Stated exercise >>
Print all of the following lines word for word.

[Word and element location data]
========
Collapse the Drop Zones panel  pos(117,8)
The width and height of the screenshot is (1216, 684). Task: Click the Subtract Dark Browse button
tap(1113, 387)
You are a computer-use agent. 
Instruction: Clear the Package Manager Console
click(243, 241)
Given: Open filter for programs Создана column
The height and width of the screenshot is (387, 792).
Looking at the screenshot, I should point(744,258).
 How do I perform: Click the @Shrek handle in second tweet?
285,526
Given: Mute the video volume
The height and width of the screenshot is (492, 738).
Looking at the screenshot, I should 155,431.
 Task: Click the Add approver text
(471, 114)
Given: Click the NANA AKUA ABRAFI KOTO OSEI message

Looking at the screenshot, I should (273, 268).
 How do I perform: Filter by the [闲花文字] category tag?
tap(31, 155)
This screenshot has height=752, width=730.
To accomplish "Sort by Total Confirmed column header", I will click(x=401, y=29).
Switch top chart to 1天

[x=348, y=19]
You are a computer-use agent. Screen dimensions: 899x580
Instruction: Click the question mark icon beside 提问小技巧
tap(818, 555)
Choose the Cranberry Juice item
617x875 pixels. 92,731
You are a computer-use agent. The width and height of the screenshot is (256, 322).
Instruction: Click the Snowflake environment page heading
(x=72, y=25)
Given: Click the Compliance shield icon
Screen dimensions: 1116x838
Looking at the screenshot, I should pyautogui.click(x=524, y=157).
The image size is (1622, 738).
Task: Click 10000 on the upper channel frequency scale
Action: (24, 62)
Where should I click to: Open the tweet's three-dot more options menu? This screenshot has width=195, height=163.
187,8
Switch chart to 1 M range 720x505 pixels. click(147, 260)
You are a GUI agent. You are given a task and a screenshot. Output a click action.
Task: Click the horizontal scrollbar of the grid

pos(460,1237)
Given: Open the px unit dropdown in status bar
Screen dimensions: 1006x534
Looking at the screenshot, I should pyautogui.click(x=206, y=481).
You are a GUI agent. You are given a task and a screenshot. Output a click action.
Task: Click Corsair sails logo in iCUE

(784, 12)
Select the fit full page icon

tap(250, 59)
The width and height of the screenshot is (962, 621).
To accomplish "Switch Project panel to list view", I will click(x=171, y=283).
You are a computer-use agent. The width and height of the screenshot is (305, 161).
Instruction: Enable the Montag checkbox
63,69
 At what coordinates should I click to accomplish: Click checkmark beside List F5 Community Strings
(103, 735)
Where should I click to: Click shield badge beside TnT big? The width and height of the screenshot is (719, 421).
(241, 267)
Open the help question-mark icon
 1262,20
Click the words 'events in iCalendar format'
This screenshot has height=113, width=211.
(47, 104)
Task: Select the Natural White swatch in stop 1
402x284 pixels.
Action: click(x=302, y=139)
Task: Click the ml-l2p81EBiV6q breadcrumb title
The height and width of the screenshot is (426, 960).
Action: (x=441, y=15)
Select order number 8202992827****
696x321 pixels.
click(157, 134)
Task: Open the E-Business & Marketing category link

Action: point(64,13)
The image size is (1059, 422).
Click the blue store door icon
========
Exercise response >>
Collapse the Drop Zones panel  pos(117,8)
The width and height of the screenshot is (1216, 684). Task: Click the Subtract Dark Browse button
tap(1113, 387)
You are a computer-use agent. 
Instruction: Clear the Package Manager Console
click(243, 241)
Given: Open filter for programs Создана column
The height and width of the screenshot is (387, 792).
Looking at the screenshot, I should point(744,258).
 How do I perform: Click the @Shrek handle in second tweet?
285,526
Given: Mute the video volume
The height and width of the screenshot is (492, 738).
Looking at the screenshot, I should 155,431.
 Task: Click the Add approver text
(471, 114)
Given: Click the NANA AKUA ABRAFI KOTO OSEI message

Looking at the screenshot, I should (273, 268).
 How do I perform: Filter by the [闲花文字] category tag?
tap(31, 155)
This screenshot has height=752, width=730.
To accomplish "Sort by Total Confirmed column header", I will click(x=401, y=29).
Switch top chart to 1天

[x=348, y=19]
You are a computer-use agent. Screen dimensions: 899x580
Instruction: Click the question mark icon beside 提问小技巧
tap(818, 555)
Choose the Cranberry Juice item
617x875 pixels. 92,731
You are a computer-use agent. The width and height of the screenshot is (256, 322).
Instruction: Click the Snowflake environment page heading
(x=72, y=25)
Given: Click the Compliance shield icon
Screen dimensions: 1116x838
Looking at the screenshot, I should pyautogui.click(x=524, y=157).
The image size is (1622, 738).
Task: Click 10000 on the upper channel frequency scale
Action: (24, 62)
Where should I click to: Open the tweet's three-dot more options menu? This screenshot has width=195, height=163.
187,8
Switch chart to 1 M range 720x505 pixels. click(147, 260)
You are a GUI agent. You are given a task and a screenshot. Output a click action.
Task: Click the horizontal scrollbar of the grid

pos(460,1237)
Given: Open the px unit dropdown in status bar
Screen dimensions: 1006x534
Looking at the screenshot, I should pyautogui.click(x=206, y=481).
You are a GUI agent. You are given a task and a screenshot. Output a click action.
Task: Click Corsair sails logo in iCUE

(784, 12)
Select the fit full page icon

tap(250, 59)
The width and height of the screenshot is (962, 621).
To accomplish "Switch Project panel to list view", I will click(x=171, y=283).
You are a computer-use agent. The width and height of the screenshot is (305, 161).
Instruction: Enable the Montag checkbox
63,69
 At what coordinates should I click to accomplish: Click checkmark beside List F5 Community Strings
(103, 735)
Where should I click to: Click shield badge beside TnT big? The width and height of the screenshot is (719, 421).
(241, 267)
Open the help question-mark icon
 1262,20
Click the words 'events in iCalendar format'
This screenshot has height=113, width=211.
(47, 104)
Task: Select the Natural White swatch in stop 1
402x284 pixels.
Action: click(x=302, y=139)
Task: Click the ml-l2p81EBiV6q breadcrumb title
The height and width of the screenshot is (426, 960).
Action: (x=441, y=15)
Select order number 8202992827****
696x321 pixels.
click(157, 134)
Task: Open the E-Business & Marketing category link

Action: point(64,13)
The image size is (1059, 422).
Click the blue store door icon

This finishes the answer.